What will students study?

The specification covers the following topics:

  • Computer Systems
  • Computational thinking, Algorithms and programming
  • Programming project

How is the course assessed?

1. Written Examination on computer systems (J276/01) (1 hour 30 minutes; 80 marks; Weighting: 40%)

The written exam is designed to test students’ understanding of various topics related to computer systems.

2. Written Examination on Computational thinking, Algorithms and programming (J276/02) (1 hour 30 minutes, 80 marks; weighting: 40%)

A written exam to test student’s understanding on the following topics:

  • Translators and facilities of languages
  • Algorithms
  • High- and low-level programming
  • Computational logic
  • Data representation

3. Programming Project (J276/03/04) (20 hours, 40 marks; weighting: 20%)

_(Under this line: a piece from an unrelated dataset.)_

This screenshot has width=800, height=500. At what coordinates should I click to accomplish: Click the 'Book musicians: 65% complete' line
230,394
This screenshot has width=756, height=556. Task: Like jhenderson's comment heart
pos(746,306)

The programming project is a computing task, chosen from a list provided by OCR, which assesses the following: programming techniques, design, development, effectiveness and efficiency, technical understanding, testing, evaluation and conclusions. There are multiple tasks to choose from – but students must complete all three questions from the same overall task. Students can use any language they like, as long as they can complete the task. The controlled assessment is intended to take 20 hours and will be carried out under controlled conditions without access to the internet.

OCR Level 1/2 Cambridge National Certificate in Information Technologies

Launching for first teaching September 2017, the new Cambridge National Level 1/2 Certificate in Information Technologies qualification has been re-drafted and will allow students to achieve their potential and progress to the next stage of their lives, whether it be Further Education, an apprenticeship or employment.

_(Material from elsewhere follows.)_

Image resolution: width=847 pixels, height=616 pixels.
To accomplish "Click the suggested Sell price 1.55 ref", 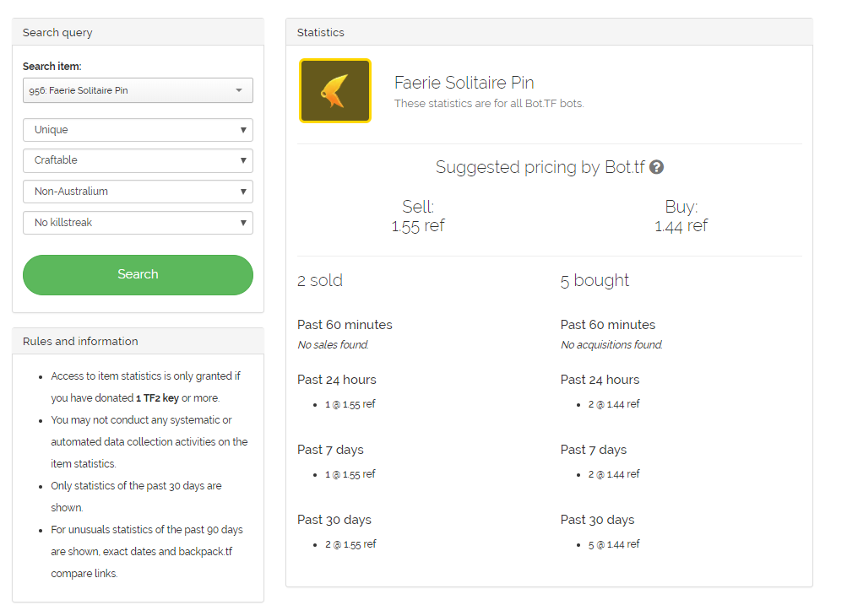I will [x=418, y=226].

This qualification will teach the learner what different technology could be used, why they should use it and how to make best use of it, to gather, store, manipulate and present data; this is known as data management.
They will learn about tools and techniques for use in different digital hardware and software technologies, and how these can be integrated to create digital solutions to manage and communicate data and information.
They will also be taught what data and information are and the legal and moral considerations when using technology to gather, store and present data and information, and how to mitigate the risks of cyber-attacks.
Through this qualification they will be able to select and use the most appropriate technology safely and effectively, to complete a data management task, such as a cable TV provider monitoring customers’ viewing to make recommendations for additional packages in the customer’s subscription.

They will also learn to follow a project life-cycle of initiation, planning, execution and evaluation to complete a data management task and use their skills, knowledge and understanding of technology to complete each of the stages of the project life-cycle.

What will students study?

This qualification is 120 Guided Learning Hours, and is equivalent to a GCSE in both size and rigour. It will fit into a study programme at Key Stage 4.  There is one centre assessed unit offering practical task-based assessment opportunities, alongside the examined unit of assessment, which contains underpinning knowledge and understanding.

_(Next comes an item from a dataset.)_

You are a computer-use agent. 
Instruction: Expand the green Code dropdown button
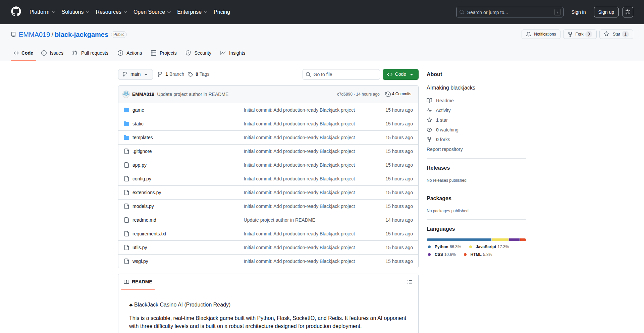400,74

There are two units of assessment. Learners must complete both units of assessment to achieve the qualification :

Assessment unit R012 is assessed by an exam and marked by the exam board

Understanding tools, techniques, methods and processes for technological solutions

Learners will sit an exam to assess their knowledge and understanding of different technologies (hardware and software applications), and tools and techniques used to select, store, manipulate and present data and information (e.g. using formulae to link data sets).

They will also be assessed on the stages of a project life cycle and the methods and processes that can be used to complete each of these which, combined with their understanding of information technologies, will prepare them for developing technological solutions.

They will need to understand the legal, moral, ethical, and security issues that can impact on collecting, storing and using data, and also the different risks associated with data and storage and how these can be mitigated.

This knowledge and understanding will help them to make decisions and appropriate choices when developing a technological solution, which they will be asked to do in the practical assignment.

Assessment Unit R013 – Developing technological solutions

This assessment focuses on how effectively learners use their skills when developing a technological solution.

Learners will be given a project to develop a technological solution that processes data and communicates information.

They will follow the project life cycle stages of initiation/planning, execution, communication and evaluation, demonstrating the practical skills they have acquired such as carrying out SWOT analyses, creating GANTT charts, developing online surveys, or presenting data through web-based technologies; keeping their project on track through on-going, iterative reviews.

Learners will use different hardware and software technologies to interrogate and model data to create, integrate and format a technological solution for data/information processing and communication.

Assessment unit R013 is marked by the centre and moderated by the exam board.

All results are awarded on the following scale:
Level 2 – Distinction* (*2), Distinction (D2), Merit (M2), Pass (P2)

Link to exam board website: http://www.ocr.org.uk/qualifications/by-type/cambridge-nationals/


Key Stage 5 ICT

Technology related skills are a major factor in the UK’s economic and social success. Students at A level get to study a range of units under the OCR/Oxford exam board which will equip them with the knowledge, technical know-how and opportunity to put into practice a wide range of software and hardware to create solutions to solve problems. 

KS 5- ICT Introductory DIPLOMA -Cambridge technical 

Cambridge Technicals are vocational qualifications at Level 3 for students aged 16+. They are designed with the workplace in mind and provide a high-quality alternative to A Levels.

We will be taking students to the pathway that focuses on the design, implementation and management of an organisation's IT Infrastructure. Plus, the activities and roles that are carried out in the workplace such as selecting hardware and software for clients, and learning how to build, upgrade or develop computer systems and networks that are safe and secure. We endeavour to have employers involvement throughout the course and students also take part in work experience for each coursework unit to meet part of the requirements of the qualification.

Units covered include:

Exam based units:
· Unit 1: Fundamentals of IT- exam based unit which is externally assessed
This unit will provide students with a sound understanding of IT technologies Information learnt in this unit will create a solid foundation in the fundamentals of hardware, networks, software, the ethical use of computers and how businesses use IT. After completing this unit, the knowledge, skills and understanding you have developed will underpin your study for the additional units.

· Unit 2: Global Information - exam based unit which is externally assessed
This unit demonstrates the uses of information in the public domain, globally, in the cloud and across the internet, by individuals and organisations. You will discover that good management of both data and information is essential, and that it can give any organisation a competitive edge.

Coursework Units:
· Computer Networks- coursework unit, marked by the centre and moderated by the exam board.
· Systems Analysis and Design- coursework unit, marked by the centre and moderated by the exam board.
· Internet of Everything- coursework unit, marked by the centre and moderated by the exam board.

At A level students are encouraged to undertake more independent learning and study.
Students would be expected to have studied ICT or computer science at GCSE level or equivalent.